Recast the lines below as a two-column Markdown table headed Row and Line. Begin with the first line, go on through the line that contains "pyautogui.click(x=160, y=186)", include both ends, number each row, and leave out any blank lines.
[BEGIN]
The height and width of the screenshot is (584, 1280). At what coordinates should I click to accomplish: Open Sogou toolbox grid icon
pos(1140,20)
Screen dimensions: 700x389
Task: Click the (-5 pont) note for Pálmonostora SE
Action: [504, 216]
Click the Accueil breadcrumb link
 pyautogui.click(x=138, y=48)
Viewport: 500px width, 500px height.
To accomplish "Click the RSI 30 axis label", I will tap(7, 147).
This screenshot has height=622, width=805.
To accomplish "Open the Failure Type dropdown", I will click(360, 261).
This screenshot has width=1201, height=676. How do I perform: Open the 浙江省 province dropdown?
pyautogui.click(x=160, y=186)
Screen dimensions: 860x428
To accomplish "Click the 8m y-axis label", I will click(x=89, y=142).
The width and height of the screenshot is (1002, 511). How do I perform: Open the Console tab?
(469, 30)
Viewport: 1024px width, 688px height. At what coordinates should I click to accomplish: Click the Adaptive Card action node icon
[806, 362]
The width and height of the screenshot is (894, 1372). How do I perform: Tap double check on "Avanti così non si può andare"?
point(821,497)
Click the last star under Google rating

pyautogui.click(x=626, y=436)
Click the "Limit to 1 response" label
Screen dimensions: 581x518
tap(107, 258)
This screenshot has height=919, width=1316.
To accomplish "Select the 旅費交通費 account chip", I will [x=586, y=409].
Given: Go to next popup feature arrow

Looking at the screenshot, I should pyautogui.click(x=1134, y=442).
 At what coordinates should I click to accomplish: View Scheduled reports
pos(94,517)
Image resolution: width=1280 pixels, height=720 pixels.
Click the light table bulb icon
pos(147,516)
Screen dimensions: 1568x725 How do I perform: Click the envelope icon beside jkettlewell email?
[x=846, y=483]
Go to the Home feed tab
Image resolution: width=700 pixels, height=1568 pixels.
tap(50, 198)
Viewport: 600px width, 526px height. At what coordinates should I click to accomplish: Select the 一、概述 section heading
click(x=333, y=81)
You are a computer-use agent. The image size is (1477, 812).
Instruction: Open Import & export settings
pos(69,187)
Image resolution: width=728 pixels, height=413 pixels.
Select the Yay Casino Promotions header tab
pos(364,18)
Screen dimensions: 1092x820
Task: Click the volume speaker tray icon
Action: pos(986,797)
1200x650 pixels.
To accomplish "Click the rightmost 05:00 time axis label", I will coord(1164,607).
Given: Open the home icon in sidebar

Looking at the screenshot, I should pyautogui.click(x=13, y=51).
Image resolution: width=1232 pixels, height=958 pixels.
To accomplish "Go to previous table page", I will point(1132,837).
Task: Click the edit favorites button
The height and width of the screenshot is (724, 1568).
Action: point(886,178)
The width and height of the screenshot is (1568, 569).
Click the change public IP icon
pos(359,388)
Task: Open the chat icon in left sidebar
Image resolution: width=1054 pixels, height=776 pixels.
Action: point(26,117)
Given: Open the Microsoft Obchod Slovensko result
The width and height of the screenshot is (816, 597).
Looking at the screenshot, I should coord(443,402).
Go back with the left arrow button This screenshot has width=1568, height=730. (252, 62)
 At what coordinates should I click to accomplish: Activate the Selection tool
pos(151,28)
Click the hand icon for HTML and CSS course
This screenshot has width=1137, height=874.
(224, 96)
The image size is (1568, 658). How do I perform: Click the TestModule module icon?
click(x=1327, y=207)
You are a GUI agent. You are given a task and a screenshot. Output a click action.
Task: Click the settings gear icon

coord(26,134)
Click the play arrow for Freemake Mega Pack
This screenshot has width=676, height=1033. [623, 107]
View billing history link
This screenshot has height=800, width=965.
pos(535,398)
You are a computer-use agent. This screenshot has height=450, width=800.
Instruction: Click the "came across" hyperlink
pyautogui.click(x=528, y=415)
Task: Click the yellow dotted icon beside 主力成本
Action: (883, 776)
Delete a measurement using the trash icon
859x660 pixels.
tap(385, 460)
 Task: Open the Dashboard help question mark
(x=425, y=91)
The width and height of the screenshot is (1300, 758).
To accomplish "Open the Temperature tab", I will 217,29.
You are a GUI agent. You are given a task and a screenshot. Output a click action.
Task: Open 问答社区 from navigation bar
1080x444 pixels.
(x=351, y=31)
[END]
## [COMPLETED TASK]
| Row | Line |
|---|---|
| 1 | The height and width of the screenshot is (584, 1280). At what coordinates should I click to accomplish: Open Sogou toolbox grid icon |
| 2 | pos(1140,20) |
| 3 | Screen dimensions: 700x389 |
| 4 | Task: Click the (-5 pont) note for Pálmonostora SE |
| 5 | Action: [504, 216] |
| 6 | Click the Accueil breadcrumb link |
| 7 |  pyautogui.click(x=138, y=48) |
| 8 | Viewport: 500px width, 500px height. |
| 9 | To accomplish "Click the RSI 30 axis label", I will tap(7, 147). |
| 10 | This screenshot has height=622, width=805. |
| 11 | To accomplish "Open the Failure Type dropdown", I will click(360, 261). |
| 12 | This screenshot has width=1201, height=676. How do I perform: Open the 浙江省 province dropdown? |
| 13 | pyautogui.click(x=160, y=186) |